El Concilio Tarraconense manifiesta el «carácter secular y plural de la sociedad catalana» y enseña: Sentimos el placer de anunciar el Evangelio del Reino de Dios, y lo vivimos en nuestra sociedad concreta, marcada por la secularización y el pluralismo [… que] implican una serie de consecuencias.
Entre las positivas se cuentan la ausencia de presión religiosa o irreligiosa por parte de los Estados, con un sentido de tolerancia generalizada, y con la convicción de que la Iglesia no debe dominar el mundo sino que hay que aportar las energías religiosas de la fe, de la esperanza y del amor, lo que significa, pero, pérdida de influencia social y de poder.
Entre las consecuencias negativas se cuentan la dificultad de especificar el rol público de la Iglesia en las sociedades modernas. […] Otras consecuencias negativas son la ignorancia y el indiferentismo religioso, que actúan como un elemento de erosión de la misma dimensión comunitaria de la fe (CPT 1).
Hoy, una de las cuestiones fundamentales que nos debemos plantear en nuestra Iglesia es la de hacer atractiva la fe. Hay, por tanto, un laborioso ejercicio de la inteligencia. Este es un verdadero trabajo «de Iglesia en salida», como explicita el papa Francisco, y de no quedarnos meramente a hacer lo que siempre se ha hecho, trabajando únicamente por el resto que se encuentra dentro de la Iglesia:
Salgamos, salgamos… Prefiero una Iglesia accidentada, herida y manchada porque sale a la calle, antes de que una Iglesia enferma por el cierre y la comodidad de aferrarse a las propias seguridades […]. Más que el temor a equivocarnos, espero que nos mueva el temor a encerrarnos en las estructuras que nos dan una falsa contención, en las normas que nos vuelven jueces implacables, en las costumbres donde nos sentimos tranquilos, mientras afuera una multitud hambrienta y Jesús nos repite sin cansarse: «Dadles vosotros de comer» (Mc 6,37) (EG 49).

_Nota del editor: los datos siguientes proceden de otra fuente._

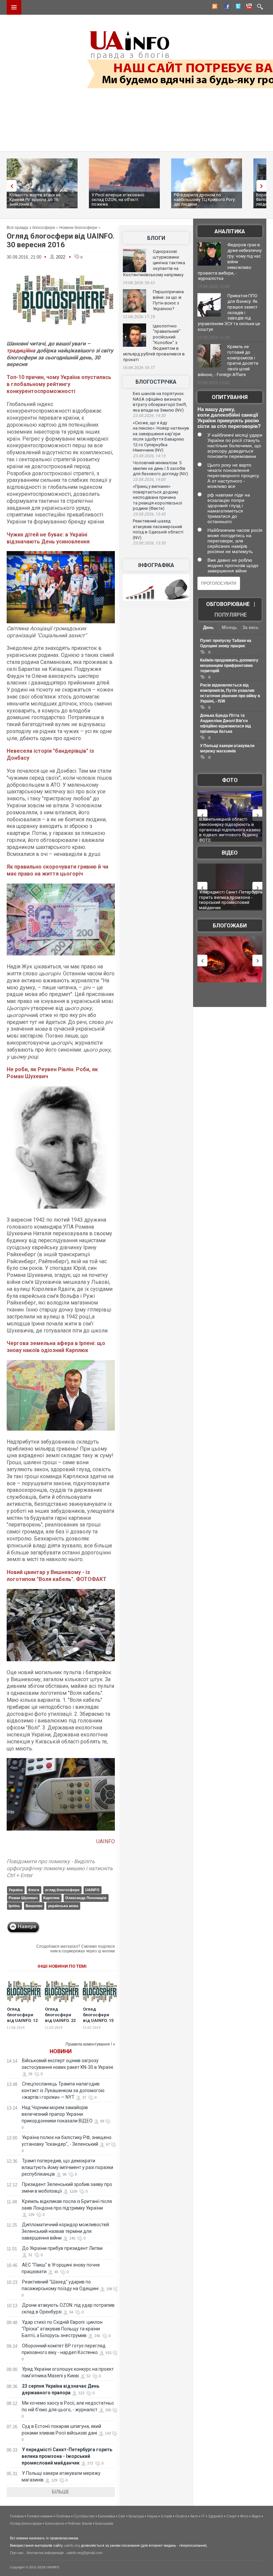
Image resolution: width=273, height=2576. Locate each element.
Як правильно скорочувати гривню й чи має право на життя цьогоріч (57, 870)
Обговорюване (228, 604)
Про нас (17, 2553)
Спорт (231, 2516)
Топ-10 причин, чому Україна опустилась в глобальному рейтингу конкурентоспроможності (59, 384)
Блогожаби (230, 925)
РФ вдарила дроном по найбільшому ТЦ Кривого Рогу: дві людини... (205, 199)
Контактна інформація (45, 2553)
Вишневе (34, 1906)
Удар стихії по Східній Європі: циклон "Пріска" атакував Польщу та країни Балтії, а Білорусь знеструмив (62, 2328)
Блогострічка (156, 382)
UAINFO (105, 1841)
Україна (16, 1890)
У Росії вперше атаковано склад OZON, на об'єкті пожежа (118, 199)
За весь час (250, 628)
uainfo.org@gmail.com (85, 2553)
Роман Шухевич (23, 1898)
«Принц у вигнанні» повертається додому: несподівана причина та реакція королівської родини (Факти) (157, 497)
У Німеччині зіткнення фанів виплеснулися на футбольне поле (228, 897)
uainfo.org (72, 2545)
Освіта (181, 2516)
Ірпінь (14, 1906)
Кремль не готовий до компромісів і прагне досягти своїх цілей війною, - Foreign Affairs (228, 360)
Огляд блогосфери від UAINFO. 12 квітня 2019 (22, 2018)
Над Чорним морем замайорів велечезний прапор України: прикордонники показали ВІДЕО (57, 2114)
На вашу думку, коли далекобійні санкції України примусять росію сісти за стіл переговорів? (229, 417)
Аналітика (229, 231)
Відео (230, 853)
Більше (60, 2491)
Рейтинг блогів (80, 2523)
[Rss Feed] (214, 7)
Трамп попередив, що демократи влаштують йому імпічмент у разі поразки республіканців (67, 2167)
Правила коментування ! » (90, 2044)
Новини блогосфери (78, 227)
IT (203, 2516)
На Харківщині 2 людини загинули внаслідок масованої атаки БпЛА (230, 824)
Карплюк (51, 1898)
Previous (10, 186)
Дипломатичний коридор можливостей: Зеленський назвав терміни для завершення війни (66, 2231)
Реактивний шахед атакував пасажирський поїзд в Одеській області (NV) (158, 529)
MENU (14, 7)
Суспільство (84, 2516)
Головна (17, 2516)
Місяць (229, 627)
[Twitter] (236, 7)
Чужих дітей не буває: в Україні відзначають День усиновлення (48, 538)
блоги (33, 1890)
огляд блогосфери (62, 1890)
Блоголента (54, 2523)
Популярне (230, 615)
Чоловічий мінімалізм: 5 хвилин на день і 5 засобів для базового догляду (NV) (160, 468)
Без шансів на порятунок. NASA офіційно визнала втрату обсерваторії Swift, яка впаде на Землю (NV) (160, 402)
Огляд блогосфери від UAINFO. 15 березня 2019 (98, 2018)
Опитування (230, 397)
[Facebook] (225, 7)
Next (263, 186)
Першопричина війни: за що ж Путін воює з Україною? (168, 300)
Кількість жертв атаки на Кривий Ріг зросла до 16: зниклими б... (35, 199)
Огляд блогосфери (26, 2523)
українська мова (63, 1906)
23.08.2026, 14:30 (149, 415)
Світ (121, 2516)
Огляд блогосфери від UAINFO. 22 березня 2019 (60, 2018)
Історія (166, 2516)
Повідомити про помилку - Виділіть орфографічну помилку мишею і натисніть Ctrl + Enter (60, 1868)
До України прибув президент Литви (62, 2248)
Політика (63, 2516)
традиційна (21, 350)
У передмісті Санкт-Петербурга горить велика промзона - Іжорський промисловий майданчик (67, 2456)
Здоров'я (215, 2516)
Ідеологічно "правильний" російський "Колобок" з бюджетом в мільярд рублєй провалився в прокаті (154, 342)
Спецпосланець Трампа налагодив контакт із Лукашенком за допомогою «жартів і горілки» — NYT (63, 2090)
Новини (61, 2051)
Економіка (106, 2516)
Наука (152, 2516)
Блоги (156, 238)
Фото (230, 780)
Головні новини (39, 2516)
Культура (136, 2516)
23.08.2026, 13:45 (149, 514)
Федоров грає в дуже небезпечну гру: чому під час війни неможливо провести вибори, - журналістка (230, 261)
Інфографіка (156, 565)
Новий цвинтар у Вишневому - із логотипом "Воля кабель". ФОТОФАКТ (57, 1575)
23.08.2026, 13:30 (149, 543)
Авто (194, 2516)
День (208, 627)
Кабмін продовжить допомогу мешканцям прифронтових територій (229, 665)
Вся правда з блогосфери (31, 227)
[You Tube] (248, 7)
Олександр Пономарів (86, 1898)
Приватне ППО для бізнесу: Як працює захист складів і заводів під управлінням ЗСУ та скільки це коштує (229, 312)
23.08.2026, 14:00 (149, 479)
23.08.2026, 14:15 (149, 456)
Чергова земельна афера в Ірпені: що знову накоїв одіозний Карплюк (56, 1346)
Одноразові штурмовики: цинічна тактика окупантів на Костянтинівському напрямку (154, 263)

Se trata de un trabajo constante y humilde, un trabajo que debe entenderse como una verdadera «preparación para el Evangelio». Lo importante es la «disposición para la esperanza», de preparar las mentes para que se abran y escuchen. De ahí que nuestro diálogo con el mundo implique una fuerte dosis de humildad, deba incidir fundamentalmente en la belleza y coherencia del mensaje propuesto, y que éste vaya acompañado del testimonio concreto de vida cristiana, es decir, de la santidad. Los cristianos sabemos que quien nos puede salvar no es «un dios», sino «el Dios hecho hombre», Jesucristo, Palabra nueva y Luz necesaria.
Pedimos que el Espíritu rejuvenezca nuestra Iglesia por medio del coraje de salir hacia los alejados y los que se muestran indiferentes a la fe cristiana, procurando hacer significativa y atractiva la convicción de fe que llevamos en el fondo del corazón.